# Cultures not producing at all



## dubvstudent (Apr 4, 2011)

Just as the title says.

I only keep 2 frogs so in the past I have only kept 2-3 cultures going at a time. This had worked out great until recently but when the temps started dropping, so did the number of flies a single culture was producing. Then, I had a strange mold grow on the media of a culture that stopped it from reproducing almost all together. Two weeks ago I went online and had a producing culture shipped to me. I used it two start two new cultures a couple of days after I received it and though I don't see any mites in the new cultures, neither has a single larva on the side. The producing culture that was shipped to me stopped doing so after about a week (filled with mites).

Couple of Qs:

What is a good supplemental food that I can purchase in a pinch such as this? (and who can ship emPM me)

I'm assuming the culture sent to me was tainted with mites and so will be the two new ones I just started.

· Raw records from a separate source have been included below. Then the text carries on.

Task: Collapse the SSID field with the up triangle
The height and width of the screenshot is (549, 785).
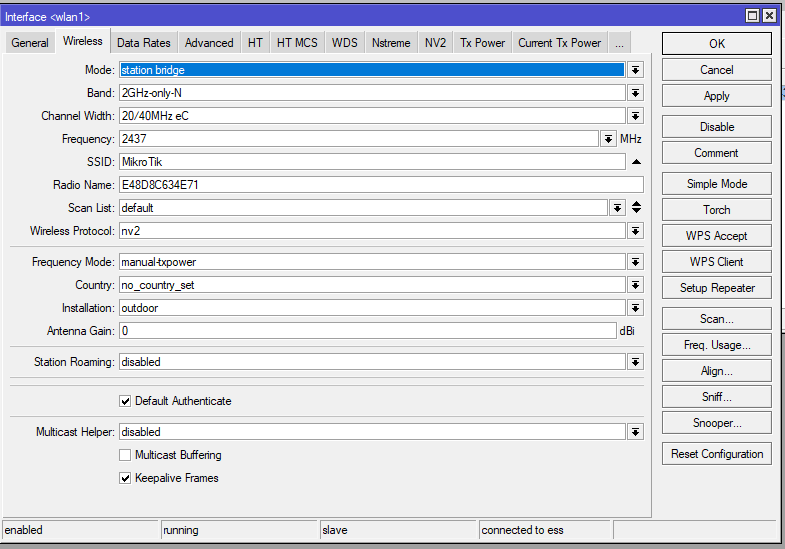Action: pyautogui.click(x=636, y=162)
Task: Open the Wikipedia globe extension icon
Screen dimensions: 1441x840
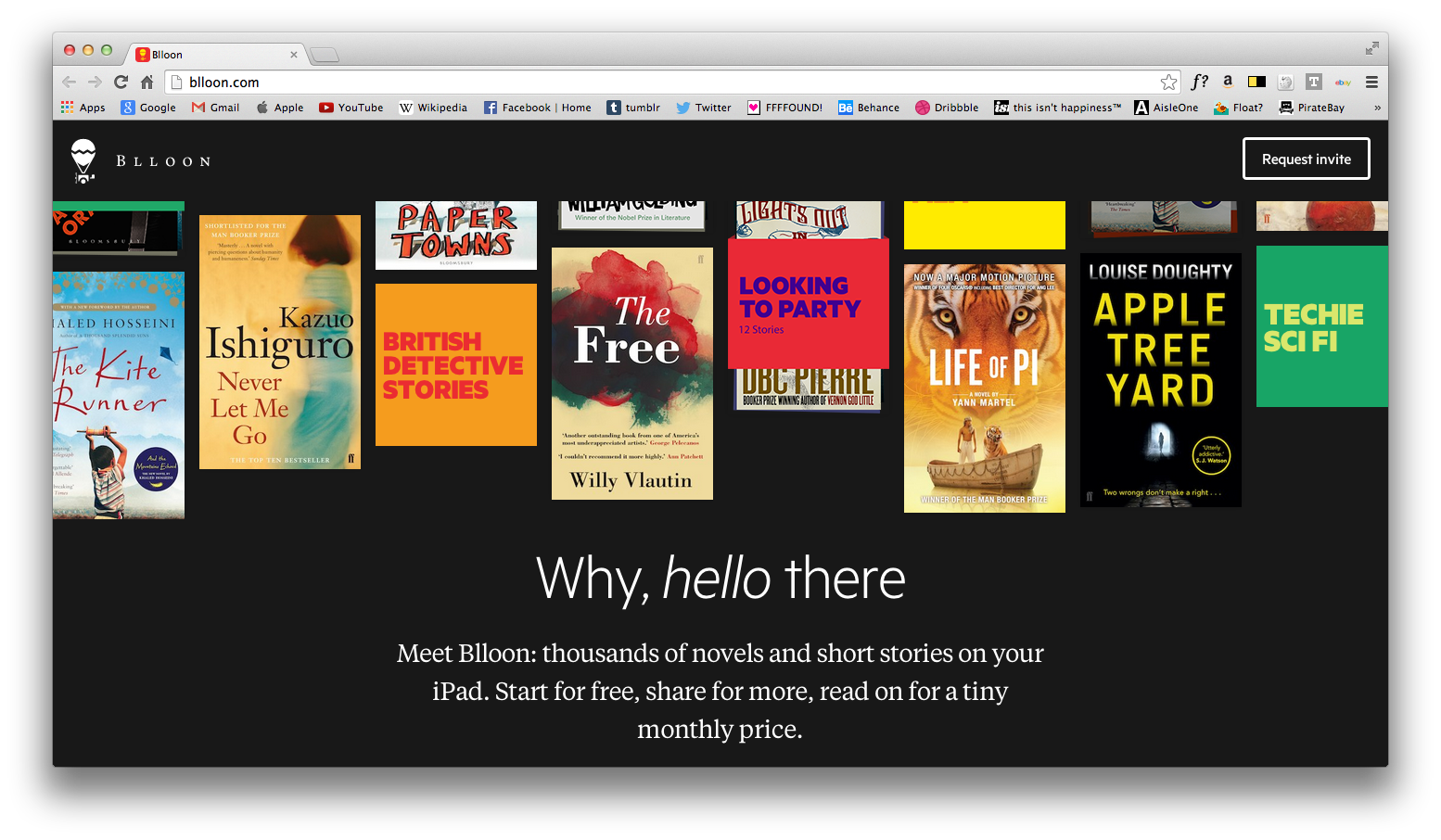Action: click(1285, 82)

Is it better to just throw them out now rather than let them proliferate in my apartment? Or should I hold out hope? (flies were suppose to start producing while in shipping so even the ones I started the new cultures with are still only a couple weeks old (meglos))


----------



## froggymike (Jan 11, 2010)

What type of frogs do you keep? Springtails, pinheads, isos can all be used. I suggest starting over with new cultures. See if anyone in the area has an extra culture to spare. Post in the wanted section for a mite free culture in your area. Try adding vinegar and water while making culture to keep the mold down or use methyl parabin (sp) fo the same purpose. What media brand are you using? I make my own, but lots of people use josh's media. Perhaps invest in mite paper to keep them out of you cultures. Hope this helps.


----------



## jharris08 (Dec 26, 2011)

yea the advice about starting over seems to be the best.
I use Joshsfrogs media and add a pinch of brewers yeast to add some anti-fungal properties to it, and like froggymike said, some anti mite paper is a good thing to have.
if you dont have springtails, and need some feeders, you can get 500 pinhead or 1/8 inch crickets shipped overnight from lllreptile.com 
good luck


----------



## dubvstudent (Apr 4, 2011)

I use Josh's media too and always keep my cultures on a paper towel coated in mite spray. He is a good vendor, and I have bought off him before, but for some reason the culture he sent me went to [email protected] right out of the box this time.

I was unaware that you needed to add yeast to Josh's frogs media, thanks for the tip. I don't have any mold yet in the new cultures but this cant hurt to do.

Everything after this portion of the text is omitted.